DEC Beats Back Southern Pine Beetle Infestation in Hampton Bays—For Now
John Wernet, a regional forester for the New York State Department of Environmental Conservation, stood arms akimbo and assessed the damage. “I can’t believe how fast this went,” said Wernet, looking at trees fading and dying that just one month earlier had been healthy pitch pines.
Wernet was joined by New York State Assemblyman Steve Englebright, the chairman of the Assembly Committee on Environmental Conservation, and Assemblyman Fred Thiele on a tour of Henry’s Hollow Pine Barrens State Forest and Munn’s Pond County Park in Hampton Bays Wednesday as part of Invasive Species Awareness Week. The forest has been divided into a treatment area and control area that plainly illustrates the destructive ability of the notorious Southern Pine Beetle on the population of pitch pines. The men were standing in the control area looking at the dead and dying pines and searching vigorously for an example of the main culprit, the tiny black beetle the size of rice. Wernet likes to say they look like “chocolate sprinkles.”
The Southern Pine Beetle (SPB) was first discovered on the site in November 2014, but has been on the East End for much longer.
New York State DEC Regional Natural Resources Supervisor Robert Marsh recalled getting a phone call from a landscaper who provided evidence of the SPB in Napeague, east of Amagansett, five years earlier. Further research supported the same conclusion, refuting a theory that the beetles came in with the wind during Superstorm Sandy.
In response to the discovery of the SPB, the DEC cut down approximately 2,500 infested pine trees this winter, and walking through the treatment area, the only proof of the SPB’s earlier inhabitation was a pile of dead trees, cut and left to decompose. Their bark had a blue tinge and Wernet explained that not only does the SPB infest the tree, it also brings with it deadly blue stain fungus. “It’s essentially a one-two punch.”

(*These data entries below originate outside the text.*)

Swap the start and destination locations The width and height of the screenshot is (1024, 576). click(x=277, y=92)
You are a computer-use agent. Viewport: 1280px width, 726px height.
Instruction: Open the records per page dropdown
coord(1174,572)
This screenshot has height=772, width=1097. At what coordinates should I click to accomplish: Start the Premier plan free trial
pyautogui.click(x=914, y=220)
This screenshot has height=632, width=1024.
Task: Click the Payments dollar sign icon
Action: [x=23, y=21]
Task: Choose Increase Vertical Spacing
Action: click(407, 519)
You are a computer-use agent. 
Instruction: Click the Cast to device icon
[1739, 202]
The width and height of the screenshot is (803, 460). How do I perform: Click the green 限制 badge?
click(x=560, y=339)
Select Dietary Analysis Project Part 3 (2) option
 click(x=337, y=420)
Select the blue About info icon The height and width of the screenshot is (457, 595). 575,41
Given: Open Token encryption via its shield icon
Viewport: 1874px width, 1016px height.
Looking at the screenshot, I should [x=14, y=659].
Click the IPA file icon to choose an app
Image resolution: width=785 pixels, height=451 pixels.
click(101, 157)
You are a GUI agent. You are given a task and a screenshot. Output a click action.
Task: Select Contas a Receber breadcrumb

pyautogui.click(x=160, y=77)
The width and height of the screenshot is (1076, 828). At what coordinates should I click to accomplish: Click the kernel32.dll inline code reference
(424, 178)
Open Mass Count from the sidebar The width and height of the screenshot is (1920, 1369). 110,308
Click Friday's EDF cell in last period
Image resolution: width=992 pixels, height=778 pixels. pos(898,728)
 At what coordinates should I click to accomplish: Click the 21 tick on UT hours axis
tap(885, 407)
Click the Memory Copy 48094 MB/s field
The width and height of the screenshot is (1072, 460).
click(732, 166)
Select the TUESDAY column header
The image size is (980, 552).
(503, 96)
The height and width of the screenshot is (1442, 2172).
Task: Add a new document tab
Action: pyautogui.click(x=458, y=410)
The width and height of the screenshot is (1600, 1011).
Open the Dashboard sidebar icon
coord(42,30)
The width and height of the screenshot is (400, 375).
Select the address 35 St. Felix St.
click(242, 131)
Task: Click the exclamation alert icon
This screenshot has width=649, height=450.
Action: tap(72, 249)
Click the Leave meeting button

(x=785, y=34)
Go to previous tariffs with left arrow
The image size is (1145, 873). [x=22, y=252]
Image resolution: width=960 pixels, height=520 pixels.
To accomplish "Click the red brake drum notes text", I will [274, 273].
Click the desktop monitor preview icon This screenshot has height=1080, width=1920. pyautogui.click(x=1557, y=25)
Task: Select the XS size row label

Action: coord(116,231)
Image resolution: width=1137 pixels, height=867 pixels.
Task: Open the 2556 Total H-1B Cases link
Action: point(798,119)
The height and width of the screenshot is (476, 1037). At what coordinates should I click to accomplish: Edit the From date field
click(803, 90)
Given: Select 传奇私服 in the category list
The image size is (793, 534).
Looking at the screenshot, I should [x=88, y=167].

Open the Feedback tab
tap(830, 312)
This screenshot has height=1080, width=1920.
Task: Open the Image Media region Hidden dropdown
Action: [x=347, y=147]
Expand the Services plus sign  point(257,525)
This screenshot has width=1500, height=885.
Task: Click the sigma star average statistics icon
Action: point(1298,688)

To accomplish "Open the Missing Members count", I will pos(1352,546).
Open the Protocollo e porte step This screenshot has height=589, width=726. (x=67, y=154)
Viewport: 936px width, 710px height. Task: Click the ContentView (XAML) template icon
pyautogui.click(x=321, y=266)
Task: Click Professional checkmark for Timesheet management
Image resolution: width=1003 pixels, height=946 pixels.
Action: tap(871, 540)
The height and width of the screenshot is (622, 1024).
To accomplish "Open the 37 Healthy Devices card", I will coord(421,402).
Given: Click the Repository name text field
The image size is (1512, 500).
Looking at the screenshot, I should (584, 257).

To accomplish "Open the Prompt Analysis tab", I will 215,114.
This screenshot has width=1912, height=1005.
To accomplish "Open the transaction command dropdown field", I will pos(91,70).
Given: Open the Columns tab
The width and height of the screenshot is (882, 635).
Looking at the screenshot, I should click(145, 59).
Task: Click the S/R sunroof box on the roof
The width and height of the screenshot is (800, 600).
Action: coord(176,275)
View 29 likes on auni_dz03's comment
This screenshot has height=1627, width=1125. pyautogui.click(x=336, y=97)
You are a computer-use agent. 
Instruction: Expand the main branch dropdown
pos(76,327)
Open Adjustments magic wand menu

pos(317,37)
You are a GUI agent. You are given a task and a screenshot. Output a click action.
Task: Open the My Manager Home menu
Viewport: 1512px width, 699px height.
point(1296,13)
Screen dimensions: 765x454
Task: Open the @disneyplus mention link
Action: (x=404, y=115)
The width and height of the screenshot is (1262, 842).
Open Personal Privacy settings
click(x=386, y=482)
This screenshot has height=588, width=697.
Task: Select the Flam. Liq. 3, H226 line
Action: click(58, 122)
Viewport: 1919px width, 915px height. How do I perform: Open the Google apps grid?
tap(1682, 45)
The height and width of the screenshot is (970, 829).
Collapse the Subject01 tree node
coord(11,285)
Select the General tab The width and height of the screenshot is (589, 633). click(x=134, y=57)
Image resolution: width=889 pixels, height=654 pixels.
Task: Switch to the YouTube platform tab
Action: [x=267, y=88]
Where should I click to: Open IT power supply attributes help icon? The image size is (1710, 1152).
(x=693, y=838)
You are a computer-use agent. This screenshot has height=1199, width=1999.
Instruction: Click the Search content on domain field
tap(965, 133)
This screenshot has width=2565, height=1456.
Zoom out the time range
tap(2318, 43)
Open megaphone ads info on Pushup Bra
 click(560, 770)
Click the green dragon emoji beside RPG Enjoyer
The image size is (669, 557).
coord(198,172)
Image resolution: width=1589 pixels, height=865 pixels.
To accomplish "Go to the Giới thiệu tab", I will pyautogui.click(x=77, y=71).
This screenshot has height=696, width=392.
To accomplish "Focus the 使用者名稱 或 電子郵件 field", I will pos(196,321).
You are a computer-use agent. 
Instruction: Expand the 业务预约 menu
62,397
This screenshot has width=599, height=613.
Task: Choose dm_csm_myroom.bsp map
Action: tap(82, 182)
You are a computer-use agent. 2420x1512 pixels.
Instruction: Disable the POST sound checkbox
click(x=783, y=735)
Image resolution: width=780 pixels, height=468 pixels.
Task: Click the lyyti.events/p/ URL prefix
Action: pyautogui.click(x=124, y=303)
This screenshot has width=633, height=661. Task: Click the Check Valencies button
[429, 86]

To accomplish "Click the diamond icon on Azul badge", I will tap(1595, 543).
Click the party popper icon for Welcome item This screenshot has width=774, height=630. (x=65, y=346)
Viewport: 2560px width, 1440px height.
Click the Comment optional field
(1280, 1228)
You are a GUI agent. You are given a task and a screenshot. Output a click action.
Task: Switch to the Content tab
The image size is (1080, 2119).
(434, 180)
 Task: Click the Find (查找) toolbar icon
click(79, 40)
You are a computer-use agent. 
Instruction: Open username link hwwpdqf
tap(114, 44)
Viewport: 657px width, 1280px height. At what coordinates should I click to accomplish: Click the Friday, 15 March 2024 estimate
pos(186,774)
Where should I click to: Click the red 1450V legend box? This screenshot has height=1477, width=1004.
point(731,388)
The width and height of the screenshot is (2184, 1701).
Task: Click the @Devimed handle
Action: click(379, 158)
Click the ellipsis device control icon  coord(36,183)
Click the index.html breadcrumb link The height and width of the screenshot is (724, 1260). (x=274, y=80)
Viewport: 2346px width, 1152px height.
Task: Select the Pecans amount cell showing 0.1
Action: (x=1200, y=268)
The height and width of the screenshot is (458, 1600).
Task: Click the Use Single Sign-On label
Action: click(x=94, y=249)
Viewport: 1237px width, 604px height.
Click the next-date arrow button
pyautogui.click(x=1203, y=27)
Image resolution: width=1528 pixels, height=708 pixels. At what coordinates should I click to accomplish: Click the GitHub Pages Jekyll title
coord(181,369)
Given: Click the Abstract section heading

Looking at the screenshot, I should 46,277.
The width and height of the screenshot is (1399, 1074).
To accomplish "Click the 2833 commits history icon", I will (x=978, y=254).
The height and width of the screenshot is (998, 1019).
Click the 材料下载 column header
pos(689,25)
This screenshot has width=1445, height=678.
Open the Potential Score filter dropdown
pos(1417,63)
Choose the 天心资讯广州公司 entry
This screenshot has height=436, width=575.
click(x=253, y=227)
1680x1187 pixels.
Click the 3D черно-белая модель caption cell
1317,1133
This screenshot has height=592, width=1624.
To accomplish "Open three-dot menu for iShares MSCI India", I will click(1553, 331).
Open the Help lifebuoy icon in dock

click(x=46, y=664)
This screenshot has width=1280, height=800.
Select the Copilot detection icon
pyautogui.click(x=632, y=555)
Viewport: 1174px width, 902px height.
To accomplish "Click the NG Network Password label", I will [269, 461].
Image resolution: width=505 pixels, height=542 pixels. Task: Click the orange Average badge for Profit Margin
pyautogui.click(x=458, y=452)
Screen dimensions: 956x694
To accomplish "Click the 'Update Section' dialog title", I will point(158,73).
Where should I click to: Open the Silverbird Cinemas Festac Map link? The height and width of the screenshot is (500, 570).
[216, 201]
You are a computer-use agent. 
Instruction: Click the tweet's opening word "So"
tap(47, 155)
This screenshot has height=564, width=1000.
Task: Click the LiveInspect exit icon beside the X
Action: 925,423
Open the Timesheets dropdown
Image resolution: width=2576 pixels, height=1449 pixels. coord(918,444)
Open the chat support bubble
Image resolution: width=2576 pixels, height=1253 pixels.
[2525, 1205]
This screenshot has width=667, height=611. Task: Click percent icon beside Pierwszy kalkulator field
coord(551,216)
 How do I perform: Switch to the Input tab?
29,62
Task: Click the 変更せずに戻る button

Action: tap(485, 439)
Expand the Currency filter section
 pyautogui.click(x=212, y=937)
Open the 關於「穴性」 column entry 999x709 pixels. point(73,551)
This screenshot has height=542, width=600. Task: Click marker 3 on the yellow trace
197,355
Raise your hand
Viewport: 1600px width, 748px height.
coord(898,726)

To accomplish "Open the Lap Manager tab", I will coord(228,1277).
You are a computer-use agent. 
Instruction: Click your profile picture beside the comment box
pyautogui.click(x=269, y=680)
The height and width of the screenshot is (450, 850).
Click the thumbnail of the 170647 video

First the beetle inhabits the host tree, usually a pine, spruce or hemlock, and the females begin to carve out galleries. These galleries are often S-shaped cavities where they lay eggs. The SPB is a prolific pest and as the population grows the continued burrowing increasingly disrupts the pine’s phloem—the tree’s circulatory system that exists just below the bark and carries vital nutrients throughout the tree.
The pine fights back though. In response, it shoots out sap in attempts to drown the uninvited guests. In most cases, however, the tree is overwhelmed by the prolific SPBs and blue stain fungus. It turns brown and dies and the beetles move onto the next pine.
In New Jersey, the SPB has devastated almost 50,000 acres of pine barrens. The goal here is to protect Long Island’s 55,000 acres of core pine barrens and the 100,000 acres of surrounding compatible growth of pine barrens that protect the island’s sole source drinking water aquifer. This is why the felling of more than 2,000 trees this past winter took place, to protect the thousands more that remain uninfested. The more space available for the pines, the more resources available to them and the more difficult it is for the SPB to rapidly move on from a dead pine.
It’s not an easy job containing the chocolate sprinkles. “This problem is not going away. It’s going to be the rest of my career,” said Wernet. The long-term goal is thinning out the forest enough to contain the beetles. “You don’t want to say that definitive, ‘Yes, it will be gone.’”
At least two or three times during the season, Wernet and his team, along with the NYS police, go on missions in air patrol planes to map out the space and get a big-picture view of the area. They compile data, send someone to go down to “ground-truth” it, verify what they’ve seen from above, and then they “figure out what area to hit first.” So far, so good. The next aerial mission is in August, and the last one showed significant reduction in numbers of the SPB and even complete elimination in some areas.
“I commend the Department of Environmental Conservation for their quick response efforts against the southern pine beetle. Catching an infestation early and taking the proper management procedures clearly goes a long way in helping to control the extent of damage. I look forward to working with the Department to ensure the State has adequate resources to further protect our pine barrens from this pest.”
Another goal is to make sure that the beetles don’t jump the highway and head to private property. Marsh pointed out that in New Jersey the logging industry provided a marketplace for felled pines, but here, the market value for the pitch pine is much lower and there are no local mills. Marsh has heard quotes from $1,500 to $2,000 per acre from landscapers to merely cut and leave the trees. The DEC urges the public to report any recently dead pine they encounter, especially if there are several trees grouped together.
Despite being one of the most studied beetles ever, a New Jersey colleague offered Wernet a piece of advice, “Every time you think you have this beetle figured out it will throw you a curveball.”